By: Ryan Chapin Contact Info
The HashGenerator is a Java library for creating hexadecimal hashes for multiple types of input data.
Version 1.1.0 is available via The Central Repository.
Supported input formats:
- byte
- Byte
- char
- Character
- short
- Short
- int
- Integer
- long
- Long
- float
- Float
- double
- Double
- String
- char[]
It supports any of the hash algorithms that are supported by the Java SE 8 MessageDigest.getInstance(String algorithm) class/method. See the MessageDigest section in the Java Cryptography Architecture Standard Algorithm Name Documentation for information about standard algorithm names.
NOTE: that the unit tests in this project DO NOT test the usage of the MD2 digest algorithm as it has not been included in openssl since openssl-0.9.8m (2010-02-25), and is not in general use anymore.

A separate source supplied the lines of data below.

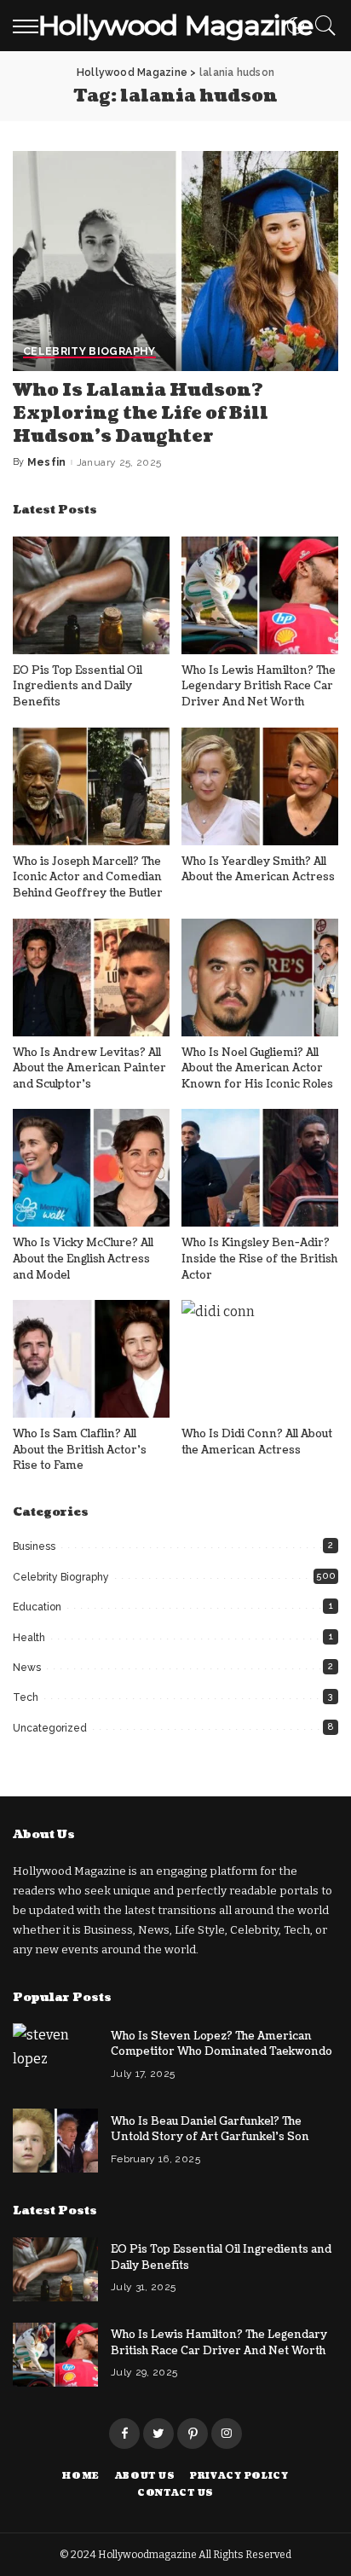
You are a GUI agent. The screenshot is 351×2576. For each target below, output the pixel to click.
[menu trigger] (30, 25)
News (27, 1668)
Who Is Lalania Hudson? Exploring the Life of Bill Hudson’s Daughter (140, 414)
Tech (25, 1697)
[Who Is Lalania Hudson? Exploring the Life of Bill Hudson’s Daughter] (175, 261)
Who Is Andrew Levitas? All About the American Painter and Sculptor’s (89, 1068)
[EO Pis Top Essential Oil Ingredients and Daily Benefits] (91, 595)
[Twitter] (158, 2433)
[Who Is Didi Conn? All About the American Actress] (259, 1359)
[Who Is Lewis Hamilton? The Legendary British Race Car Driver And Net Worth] (259, 595)
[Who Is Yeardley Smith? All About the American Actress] (259, 786)
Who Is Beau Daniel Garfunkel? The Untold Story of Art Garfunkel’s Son (210, 2129)
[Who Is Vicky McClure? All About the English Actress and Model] (91, 1168)
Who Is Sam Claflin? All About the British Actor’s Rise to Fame (80, 1449)
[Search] (321, 25)
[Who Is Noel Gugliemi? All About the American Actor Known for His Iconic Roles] (259, 977)
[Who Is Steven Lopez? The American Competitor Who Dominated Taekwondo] (55, 2055)
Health (29, 1638)
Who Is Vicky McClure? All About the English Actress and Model (83, 1258)
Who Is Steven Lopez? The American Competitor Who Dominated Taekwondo (221, 2044)
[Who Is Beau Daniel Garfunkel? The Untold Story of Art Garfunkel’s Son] (55, 2141)
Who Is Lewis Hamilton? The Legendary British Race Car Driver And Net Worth (258, 686)
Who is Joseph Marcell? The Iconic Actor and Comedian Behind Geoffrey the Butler (88, 877)
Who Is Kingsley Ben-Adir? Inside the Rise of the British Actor (259, 1258)
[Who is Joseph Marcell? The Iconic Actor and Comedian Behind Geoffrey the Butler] (91, 786)
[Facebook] (124, 2433)
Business (34, 1546)
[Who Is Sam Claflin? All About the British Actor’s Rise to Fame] (91, 1359)
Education (37, 1607)
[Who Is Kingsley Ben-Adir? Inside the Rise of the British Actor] (259, 1168)
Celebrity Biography (89, 351)
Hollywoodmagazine (148, 2555)
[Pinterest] (192, 2433)
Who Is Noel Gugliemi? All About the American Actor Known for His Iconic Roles (257, 1068)
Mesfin (46, 462)
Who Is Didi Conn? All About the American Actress (256, 1442)
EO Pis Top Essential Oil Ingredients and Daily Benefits (77, 686)
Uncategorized (50, 1728)
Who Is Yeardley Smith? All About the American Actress (258, 869)
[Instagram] (226, 2433)
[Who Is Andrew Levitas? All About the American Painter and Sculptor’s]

The class is thread safe depending on how it is instantiated and/or called. Used in the following manner it is thread safe:
// Calling static methods
String sha1Hash = HashGenerator.createHash(
"This is a test", "UTF-8", HashAlgorithm.SHA1SUM);
Used in the following manner thread safety must be taken into account by the calling code:
// Calling member methods on a HashGenerator Instance
HashGenerator hashGenerator = new HashGenerator(HashAlgorithm.SHA1SUM);
String sha1Hash = hashGenerator.createHash("This is a test", "UTF-8");
When the createHash methods are called on a HashGenerator instance, synchronization must be handled by the calling code or their must only be a single thread making calls into the HashGenerator instance.
The reason for this design is to enable the user to optimize for either "built-in" synchronization (usage of the static methods), or optimize for fewer Objects on the heap to be garbage collected.
In the case where there is a high rate and volume of calls to the HashGenerator static methods, resulting in garbage collection causing performance issues, the programmer can opt to instantiate a HashGenerator. Then calls to the instance can be limited to a single thread, or the calling code can wrap the HashGenerator in synchronized methods.
The HashGenerator can be used to hash sensitive data as all intermediary data generated internally is explicitly wiped before the method returns to the calling code.
To use the HashGenerator to hash passwords, use the methods createHash(char[]) or createHash(char[], HashAlgorithm) as this enables the caller to wipe the character array input by overwriting every element in the array with 0x0 after creating a hash.
DO NOT USE String as input data for hashing passwords as String objects cannot be deterministically overwritten or garbage collected by the JVM.
To hash PINs or other sensitive numeric data use any of the methods which accept primitive types as input and make sure to use and pass in primitive types and not their corollary wrapper classes.
To build, simply run the following command in the hash-generator directory
# mvn clean package
This will build the project and create the jar in the target/ directory as expected. There is a profile, release, which is activeByDefault and which will build javadoc and source jars. To disable, and speed up builds during development build as follows:
# mvn -P\!release clean package
The org.owasp:depedency-check-maven plugin is included in the pom. To run the dependency check, execute the following
mvn dependency-check:check
mvn test
If you want to see the log output from the test
mvn -Dlog4j2.configurationFile=log4j.xml test
If you encounter problems with resource starvation while running the aforementioned test you can add the following JVM properties to your mvn test|compile|package invocation to reduce the number of threads instantiated for the test, and/or the number of iterations that each thread runs for the test:
-DhashGen.multithread.test.numThreads=n -DhashGen.multithread.test.numIter=n
For more details about this test, check the source for the shouldCorrectlyHashScalarStaticMultiThreaded method.
Either execute a maven build install if you do not have access to the Internet, or version 1.1.1 is available via The Central Repository.
This project was developed with Eclipse Kepler, but can be compiled from the command line with maven.
The pom specifies Java 1.7, and the project required JDK 1.7 for development.
To set up to develop, test, and run from within Eclipse (requires m2e and m2e slf4j Eclipse plugins)
- From within Eclipse, go to File -> Import and select, Maven -> Existing Maven Projects and click Next.
- Then browse to the cloned hash-generator/ dir and select it.
All of the test data is generated via a combination of a Java program and a shell script.
Test data generation requirements:
- Linux, *nix, or other systems with bash
- The following hash programs installed, callable by the following strings:
- md5sum
- sha1sum
- sha256sum
- sha384sum
- sha512sum
The test data is generated by the following:
src/test/resources/TestDataGenerator.java : This class defines the test data that will be generated. It will then write out the test data in both binary and in ASCII text.
src/test/resources/gen_hashes.sh: This shell script with compile and run the aformentioned java class, generating hashes of the binary data files against each of the hash algorithms listed above, and will then dynamically generate the Java code to instantiate each of the test data instances to then be copied into the src/test/java/com/ryanchapin/util/hashgenerator/HashGeneratorTestData.java class.